Let me qualify the previous statement. Most of my life, I’ve been a storyteller. Only recently have fate, circumstances and a wonderfully beautiful woman conspired to enable me to write, as opposed to merely yak with smallish groups. Now my campfire tales, my epic sagas, my woven tapestries of heroic struggles between good and evil, are indelibly etched into/onto some medium. This is both good and bad in my opinion.There was a sloppy, vaudeville charm to the Storyteller. He’d enter stage right, all top-hat and swirling long-coat, muttering incantations and gesticulating maniacally. An arched eyebrow and ominous tone were all it took to carry the day. That and an extroverted charisma the size of Texas. The Telling fed the Storyteller. The participation from those he told, drove the Story on to new heights. This birthing of a group idea, bound those participants in a unique way. Those Stories held a certain flavor that was both immediate and temporary. They burst on your tongue, sharply and strongly. Like smoke, when the tale was done there was nothing left but the echo of the memory of it, in the Teller as well as in the Told. Even a tale told twice, was never quite the same. Like an experience captured by the mind, a tale would morph and bend in the particular looking glass that was the witness. The Storyteller co-creates.
The Writer gives an air of permanent timelessness to the tale. Words strung into phrases, sentences, paragraphs then ultimately manuscripts, form a solid cage of structure. The Story flows, grows and unfolds within this framework. Once writ, it can be edited or bled of all originality. It can be refined or perfected for optimal niche-market consumption. The Writer exchanges the Story’s potential meme-like growth in the minds of humanity for static immortality. While the Story’s continued existence in some form is assured, there is no guarantee of participation from the Told. They do not ‘feed’ the Writer, with their gasps of wide-eyed wonder during the Telling. The Writer does not know if the Told will become Tellers. The Writer does not know if the Told will even remember his telling. The Writer writes.

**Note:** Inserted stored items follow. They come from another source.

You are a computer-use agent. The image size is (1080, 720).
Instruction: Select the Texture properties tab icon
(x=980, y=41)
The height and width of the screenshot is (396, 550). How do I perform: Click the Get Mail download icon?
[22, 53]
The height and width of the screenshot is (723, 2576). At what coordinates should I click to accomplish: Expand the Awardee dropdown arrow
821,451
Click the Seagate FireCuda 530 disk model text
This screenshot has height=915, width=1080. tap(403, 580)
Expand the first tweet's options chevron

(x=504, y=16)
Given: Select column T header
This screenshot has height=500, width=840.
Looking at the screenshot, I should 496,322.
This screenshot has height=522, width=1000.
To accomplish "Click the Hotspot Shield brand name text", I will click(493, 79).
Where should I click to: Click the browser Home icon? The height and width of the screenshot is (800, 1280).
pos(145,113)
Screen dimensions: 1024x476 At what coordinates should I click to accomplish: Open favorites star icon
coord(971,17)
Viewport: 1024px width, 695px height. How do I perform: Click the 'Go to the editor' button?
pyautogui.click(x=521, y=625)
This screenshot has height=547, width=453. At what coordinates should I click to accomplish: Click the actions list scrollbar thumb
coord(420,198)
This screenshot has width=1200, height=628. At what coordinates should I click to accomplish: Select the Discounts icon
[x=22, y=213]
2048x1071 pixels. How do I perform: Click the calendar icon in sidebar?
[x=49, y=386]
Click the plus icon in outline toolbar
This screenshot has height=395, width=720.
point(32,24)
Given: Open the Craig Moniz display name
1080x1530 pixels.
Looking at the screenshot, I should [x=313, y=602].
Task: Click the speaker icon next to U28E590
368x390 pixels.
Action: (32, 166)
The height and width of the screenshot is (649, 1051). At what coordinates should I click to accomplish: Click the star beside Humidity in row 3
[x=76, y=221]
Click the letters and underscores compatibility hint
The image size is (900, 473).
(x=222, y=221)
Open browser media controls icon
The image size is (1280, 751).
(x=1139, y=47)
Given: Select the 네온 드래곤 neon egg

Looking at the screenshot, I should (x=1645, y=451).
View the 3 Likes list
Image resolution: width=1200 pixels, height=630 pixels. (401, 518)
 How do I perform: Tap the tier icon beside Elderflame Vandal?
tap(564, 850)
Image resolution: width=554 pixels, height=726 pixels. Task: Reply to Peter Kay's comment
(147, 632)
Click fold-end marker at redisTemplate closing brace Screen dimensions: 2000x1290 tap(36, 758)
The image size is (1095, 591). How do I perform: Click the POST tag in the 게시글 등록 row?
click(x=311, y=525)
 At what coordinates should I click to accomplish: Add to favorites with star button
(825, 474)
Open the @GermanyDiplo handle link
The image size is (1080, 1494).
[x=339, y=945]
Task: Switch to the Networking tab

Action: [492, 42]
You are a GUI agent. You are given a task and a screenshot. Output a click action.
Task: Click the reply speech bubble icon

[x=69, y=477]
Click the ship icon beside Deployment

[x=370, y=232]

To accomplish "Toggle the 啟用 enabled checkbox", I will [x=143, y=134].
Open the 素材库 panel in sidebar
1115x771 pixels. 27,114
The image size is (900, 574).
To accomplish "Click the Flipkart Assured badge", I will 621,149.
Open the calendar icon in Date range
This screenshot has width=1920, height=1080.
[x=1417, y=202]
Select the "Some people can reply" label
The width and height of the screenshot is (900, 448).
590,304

Just writing that last paragraph depressed me. Let me be clear. I can see the obvious pros of writing. I might not have Tolkien’s world, certainly not the way it was written. I might be denied the powerful and thought provoking words of Jack Kerouac, J.D. Salinger or any number of wonderful Storytellers and poets who lived before my time. Isn’t writing and the ability to leave behind some sort of culture a measure of a society’s sophistication? I recognize all of this and willingly admit that I may be in love with the ‘romance’ of storytelling. I’m afraid that in this year of scribbling, the writer’s albatross of solitude has hung heavily ’round my neck.
I leave you with this question and invite any responses:
Can a Writer really be a Storyteller?